When writing classic Object-Oriented Programming (OOP) in C++, we are taught to design our systems using polymorphism. We define a base class with virtual functions, inherit from it, and manipulate those objects using base class pointers.
At runtime, the program dynamically selects the correct function execution based on the actual object type. This is known as dynamic (or runtime) dispatch. We will see below exactly what is happening behind the scenes.

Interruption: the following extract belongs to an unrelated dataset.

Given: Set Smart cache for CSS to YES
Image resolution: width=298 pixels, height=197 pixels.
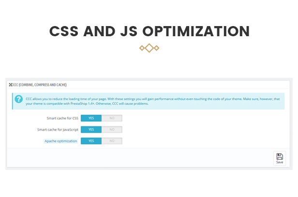Looking at the screenshot, I should click(x=91, y=118).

While flexible, this design introduces significant hidden costs in terms of memory layout, allocation overhead, and CPU performance. In modern C++, especially for performance-critical or embedded systems, we can entirely eliminate this overhead by shifting to value semantics using std::variant.
The Classic OOP Approach (and Why It is BAD)
Let’s look at a classic setup. We have a Vehicle base class and a couple of derived classes: Car and MotorBike.
#include <iostream>
#include <vector>
#include <memory>
#include <string>
class Vehicle {
public:
virtual ~Vehicle() = default; // Crucial for OOP, but adds to the overhead!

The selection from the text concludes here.